南海トラフ地震を前に近畿で直下型地震の可能性 大阪北部地震が誘発か 「対策急げ」と防災専門家

 首都圏、東海・中部、近畿の3大都市圏では、地球温暖化に伴い高潮による水害の危険が増大し、直下型地震の発生が予測されている。防災研究者は「災害に脆弱(ぜいじゃく)な大都市の特徴を知り、被害を最小限にする取り組みを進めるべきだ」と呼びかけている。
 「大都市の災害は国家運営に影響することを認識するべきだ」と指摘するのは河田恵昭(かわた よしあき)・関西大特別任命教授(巨大災害)。
 6月に発生した大阪北部地震は最大震度は6弱で、大地震でなかったが、鉄道網の影響は関西全域、中国地方まで拡大。経済損失は震度7を2回記録した平成28年の熊本地震の1・5~2倍に及ぶとされる。
 同地震を分析した遠田晋次(とおだ しんじ)・東北大教授(地震地質学)は「震源に近い上町断層帯などにも影響を与えた可能性がある」と警戒を促す。海と陸のプレートがぶつかるストレスが解放されるときに起こる南海トラフ地震を前に、内陸の地下でストレスが高まっており、近畿で直下型地震が起こりやすいとされていたが、6月の地震でその可能性がさらに高まったという。

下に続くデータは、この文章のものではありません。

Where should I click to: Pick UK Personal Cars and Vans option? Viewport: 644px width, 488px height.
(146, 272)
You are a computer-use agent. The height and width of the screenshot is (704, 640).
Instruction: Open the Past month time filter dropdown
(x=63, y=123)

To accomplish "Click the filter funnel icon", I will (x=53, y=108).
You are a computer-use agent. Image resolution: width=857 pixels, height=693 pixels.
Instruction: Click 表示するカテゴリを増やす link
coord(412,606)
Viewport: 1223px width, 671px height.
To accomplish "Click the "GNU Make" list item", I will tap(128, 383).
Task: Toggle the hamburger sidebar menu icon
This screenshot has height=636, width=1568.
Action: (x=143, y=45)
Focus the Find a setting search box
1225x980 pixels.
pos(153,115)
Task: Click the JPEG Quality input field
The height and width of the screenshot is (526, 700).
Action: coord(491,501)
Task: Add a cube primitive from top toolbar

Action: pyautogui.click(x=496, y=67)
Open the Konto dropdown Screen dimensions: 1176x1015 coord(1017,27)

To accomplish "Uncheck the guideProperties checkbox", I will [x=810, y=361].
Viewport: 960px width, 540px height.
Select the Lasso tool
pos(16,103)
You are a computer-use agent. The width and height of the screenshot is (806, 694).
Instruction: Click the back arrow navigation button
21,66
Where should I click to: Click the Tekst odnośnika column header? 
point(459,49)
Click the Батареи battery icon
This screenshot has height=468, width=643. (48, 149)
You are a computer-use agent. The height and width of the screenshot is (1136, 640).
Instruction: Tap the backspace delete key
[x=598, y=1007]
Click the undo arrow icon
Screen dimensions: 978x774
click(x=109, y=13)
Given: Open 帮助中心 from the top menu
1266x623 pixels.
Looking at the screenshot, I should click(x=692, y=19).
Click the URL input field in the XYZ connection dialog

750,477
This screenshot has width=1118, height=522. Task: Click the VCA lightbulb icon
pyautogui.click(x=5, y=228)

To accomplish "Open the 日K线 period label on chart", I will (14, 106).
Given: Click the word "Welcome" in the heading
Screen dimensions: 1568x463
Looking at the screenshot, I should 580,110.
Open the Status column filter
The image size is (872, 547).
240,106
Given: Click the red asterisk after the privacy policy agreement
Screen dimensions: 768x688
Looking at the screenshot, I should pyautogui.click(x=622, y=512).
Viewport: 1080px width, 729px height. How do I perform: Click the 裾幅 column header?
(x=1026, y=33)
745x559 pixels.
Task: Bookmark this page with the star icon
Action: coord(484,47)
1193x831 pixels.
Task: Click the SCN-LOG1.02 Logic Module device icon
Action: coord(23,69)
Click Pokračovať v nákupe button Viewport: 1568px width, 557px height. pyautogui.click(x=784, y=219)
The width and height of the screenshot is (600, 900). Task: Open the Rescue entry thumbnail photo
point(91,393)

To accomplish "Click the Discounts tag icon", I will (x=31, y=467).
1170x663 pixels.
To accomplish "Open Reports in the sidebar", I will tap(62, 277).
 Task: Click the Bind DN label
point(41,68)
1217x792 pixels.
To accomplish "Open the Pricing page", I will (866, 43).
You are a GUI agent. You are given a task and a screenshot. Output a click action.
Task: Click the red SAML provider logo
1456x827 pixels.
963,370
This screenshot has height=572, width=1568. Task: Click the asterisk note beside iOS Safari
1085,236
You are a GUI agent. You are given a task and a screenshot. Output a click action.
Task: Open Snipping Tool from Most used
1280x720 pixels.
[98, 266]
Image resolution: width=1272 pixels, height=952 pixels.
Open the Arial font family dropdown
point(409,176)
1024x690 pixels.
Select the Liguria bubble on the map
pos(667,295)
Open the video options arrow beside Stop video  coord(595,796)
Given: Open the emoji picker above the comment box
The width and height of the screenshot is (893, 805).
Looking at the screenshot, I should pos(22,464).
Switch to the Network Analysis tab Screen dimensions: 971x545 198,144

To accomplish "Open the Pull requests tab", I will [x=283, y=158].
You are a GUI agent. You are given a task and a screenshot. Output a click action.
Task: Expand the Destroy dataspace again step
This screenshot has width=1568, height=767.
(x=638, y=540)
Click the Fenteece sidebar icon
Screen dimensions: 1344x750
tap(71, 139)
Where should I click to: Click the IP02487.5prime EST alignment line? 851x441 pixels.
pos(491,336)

 また、遠田教授は「東日本大震災の影響で首都圏の地震発生数が高止まりしており、震災前よりも首都直下地震が発生しやすい状況にあるとみている」。
 3大都市圏における地震被害の予測は、国が6月に公表した「今後30年で震度6弱以上の揺れに見舞われる確率」でも高い確率が示されている。
 さらに、河田教授は「地震と同様に対策を考えるべきは高潮だ」という。
 直下型地震が想定されている3大都市圏は海抜ゼロメートル地帯。3大都市圏の地下には世界有数の鉄道網や商業施設街があるが、「近年高潮被害はなく警戒感は薄れており、対策は遅れがちだ」(河田教授)。
 しかし、水害に弱いという潜在的なリスク要因は、温暖化による雨量増加や海水面上昇でさらに高まっていくと予測されている。
 災害が大都市圏を直撃することにより影響を受ける人口は数百万~数千万人規模に達する。南海トラフ地震が起きれば、国内出荷額の6割にあたる製造業が被災するとされている。
 河田教授は「3大都市圏の災害は複雑多岐にわたり、公的機関の対応力に限界がある一方、影響は国家レベルに及ぶ。その影響を最小限にするのは住民の命や生活を守る努力、企業の事業継続策であることを知って欲しい」と訴える。